= Frederic Lord (composer) =

English composer and conductor

Frederic Lord (15 November 1886 - 15 August 1945) was an English choral conductor, organist, composer, and music educator.

Lord was born in Bingley. He studied piano with Ladislas Gorski in Montreux, Switzerland and the organ with Arthur Eaglefield Hull in England. A child prodigy, he started giving organ recitals at the age of 10 and began working as a church organist at the age of 11. He was organist at Barnoldswick, Lancashire, and at Settle, Yorkshire before moving to Brantford, Ontario in Canada in 1923. From 1923 until his death in 1945 he served as the organist and choirmaster at the First Baptist Church in Brantford and as the music director of the Ontario School for the Blind. In 1928 he founded the Canadian Choir of Brantford which he conducted until his death. The choir drew praise from critics both at home and abroad, making several tours to the United States and Europe. The choir notably gave performances at Albert Hall in London and at Carnegie Hall in New York City. The choir included in its repertoire several works written by Lord.

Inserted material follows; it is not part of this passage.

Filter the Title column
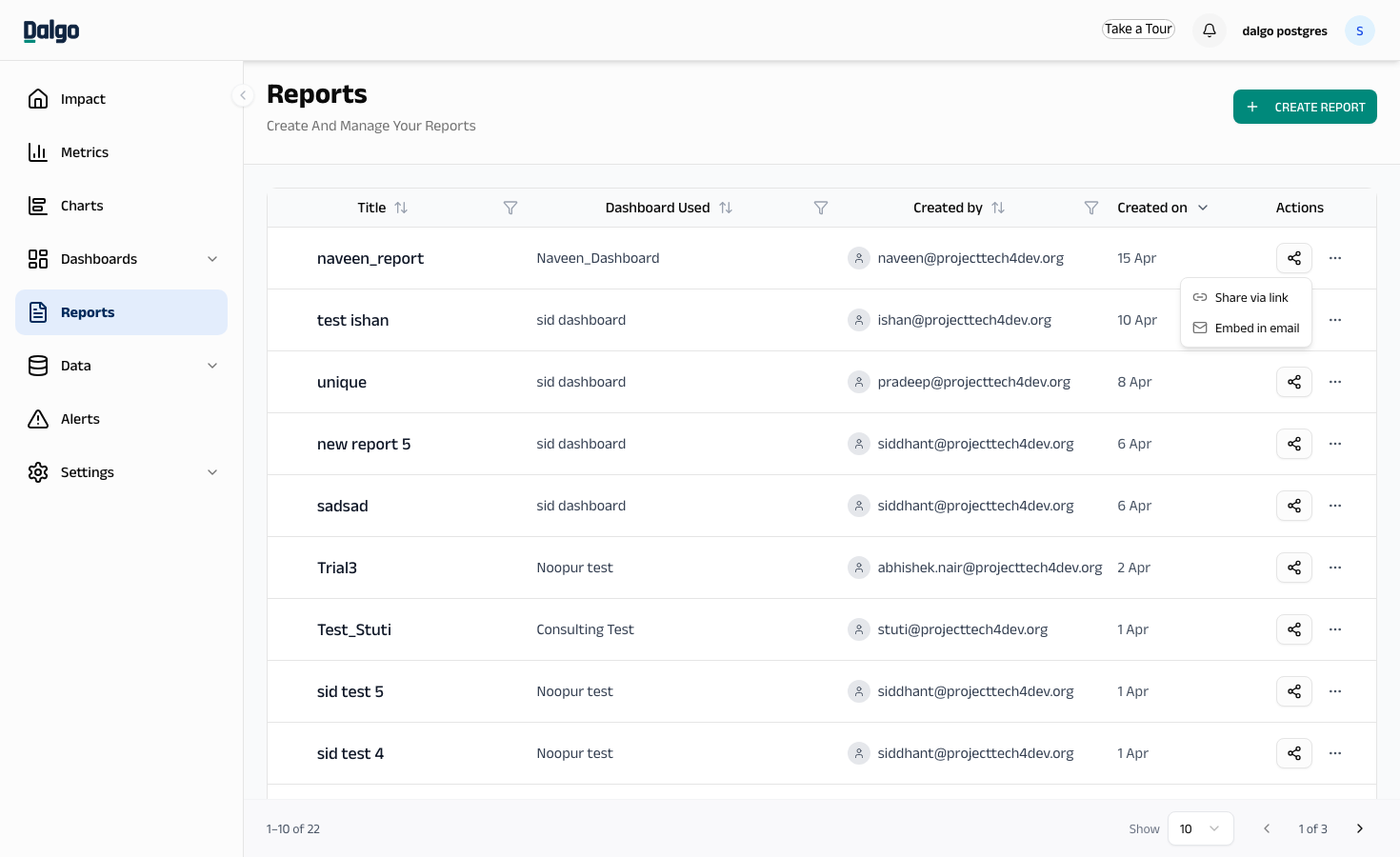 coord(510,208)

In addition to his choral compositions, Lord also wrote several works for the organ and the piano, one symphony, the cantata The Battle of Morgarten, and a setting of Psalm 90 for baritone solo, choir, and orchestra.

Lord was also a voice teacher. His most notable pupil was baritone George Lambert. He died at the age of 58 in Brantford. The National Library of Canada holds several of his papers.